この地の研究をてがける、アンジェ大学の植物学者Corillon(コリヨン)(1908-1997)の研究によると、レ・トレイユの丘には地中海性のミクロクリマが存在するといいます。実際、この地では、植物学的昆虫学的多様性を示す多くの昆虫や植物を見ることができます。この一帯は自然保護区域に指定されており、アンジュ鳥類保護機構(Ligue Protectrice des Oiseaux)とともにこの一帯の管理保全につとめています。(参考URLhttp://www.lpo-anjou.org/)
このような背景からも、ビオロジックでブドウ栽培を行うことこそが、この地の動植物相を保全するために重要であると考えているのです。

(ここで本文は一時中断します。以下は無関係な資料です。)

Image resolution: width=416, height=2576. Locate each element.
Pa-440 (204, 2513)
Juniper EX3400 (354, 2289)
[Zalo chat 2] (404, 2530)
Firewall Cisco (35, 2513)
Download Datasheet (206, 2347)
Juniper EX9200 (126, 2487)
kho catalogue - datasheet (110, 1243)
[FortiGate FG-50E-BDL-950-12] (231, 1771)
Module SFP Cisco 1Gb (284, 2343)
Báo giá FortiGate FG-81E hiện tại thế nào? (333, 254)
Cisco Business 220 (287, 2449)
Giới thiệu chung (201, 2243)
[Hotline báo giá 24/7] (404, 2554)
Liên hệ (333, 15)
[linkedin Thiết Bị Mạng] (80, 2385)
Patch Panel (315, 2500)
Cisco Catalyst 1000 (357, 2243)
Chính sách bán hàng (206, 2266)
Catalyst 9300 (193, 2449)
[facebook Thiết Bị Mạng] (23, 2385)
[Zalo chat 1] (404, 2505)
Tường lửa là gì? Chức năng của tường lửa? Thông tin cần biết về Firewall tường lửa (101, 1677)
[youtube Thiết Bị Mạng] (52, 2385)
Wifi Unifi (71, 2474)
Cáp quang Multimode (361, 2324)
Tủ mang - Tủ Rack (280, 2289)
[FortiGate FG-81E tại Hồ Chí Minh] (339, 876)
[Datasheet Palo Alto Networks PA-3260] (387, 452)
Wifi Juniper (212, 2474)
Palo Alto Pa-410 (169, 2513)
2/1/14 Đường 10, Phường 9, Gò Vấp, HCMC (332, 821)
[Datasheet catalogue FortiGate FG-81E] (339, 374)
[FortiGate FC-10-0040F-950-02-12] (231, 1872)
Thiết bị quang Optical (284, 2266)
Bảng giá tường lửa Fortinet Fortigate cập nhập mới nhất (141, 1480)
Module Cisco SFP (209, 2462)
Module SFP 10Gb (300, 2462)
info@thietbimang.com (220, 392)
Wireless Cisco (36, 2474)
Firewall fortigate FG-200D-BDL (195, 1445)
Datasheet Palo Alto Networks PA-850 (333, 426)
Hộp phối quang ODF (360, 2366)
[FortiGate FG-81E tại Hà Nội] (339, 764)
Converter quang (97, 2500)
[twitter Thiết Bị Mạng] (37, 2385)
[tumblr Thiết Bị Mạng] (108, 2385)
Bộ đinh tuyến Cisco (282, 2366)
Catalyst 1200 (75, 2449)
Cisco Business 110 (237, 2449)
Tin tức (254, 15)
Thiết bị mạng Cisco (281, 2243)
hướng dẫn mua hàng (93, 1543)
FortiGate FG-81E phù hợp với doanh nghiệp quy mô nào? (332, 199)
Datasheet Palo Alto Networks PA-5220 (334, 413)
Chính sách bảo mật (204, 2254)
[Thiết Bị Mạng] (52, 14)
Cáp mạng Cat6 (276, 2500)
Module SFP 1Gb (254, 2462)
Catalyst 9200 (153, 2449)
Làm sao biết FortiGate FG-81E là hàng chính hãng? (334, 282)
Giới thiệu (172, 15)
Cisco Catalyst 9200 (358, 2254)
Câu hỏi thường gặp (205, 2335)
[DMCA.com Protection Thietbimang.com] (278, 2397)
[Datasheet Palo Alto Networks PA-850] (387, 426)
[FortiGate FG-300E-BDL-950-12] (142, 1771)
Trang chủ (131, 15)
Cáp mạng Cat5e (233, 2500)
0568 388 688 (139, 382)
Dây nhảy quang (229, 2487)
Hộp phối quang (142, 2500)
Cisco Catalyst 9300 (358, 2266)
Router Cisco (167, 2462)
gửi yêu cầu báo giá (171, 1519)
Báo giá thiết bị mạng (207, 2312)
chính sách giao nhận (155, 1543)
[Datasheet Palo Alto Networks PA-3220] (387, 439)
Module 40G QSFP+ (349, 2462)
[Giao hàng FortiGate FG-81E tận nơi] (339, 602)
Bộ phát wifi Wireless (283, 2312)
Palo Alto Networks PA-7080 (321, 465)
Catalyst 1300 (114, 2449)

この一帯は、標高7000mに達した古代の山岳地帯を構成していたアルモリカン山地(Massif Armoricain)の一部となっています。この丘の頂上にある岩石は、4億2000万年前のシルル紀に遡る特徴ある火成岩の一種であるspilites(亜塩素酸塩、方解石、緑簾石などと共に長石を含んでいて、変成玄武岩に類似した非常にきめ細かな粒状の火成岩)です。標高の低い辺りは、砂、砂利、小石の凝集体である「プディング」と呼ばれる礫岩と薄い石炭層から形成されており、その礫岩は3億5000万年前~3億年前の古生代石炭紀のものとみられています。石炭層は19世紀の終り頃まで採掘されており、この丘の下のレーヨン川にそって伸びる道は、その昔採掘された石炭を運んだ鉄路の名残であり、その鉄路は、丘からさほど遠くないところにあった石灰の煆焼釜へ石炭と石灰岩を運搬するために使用されていました。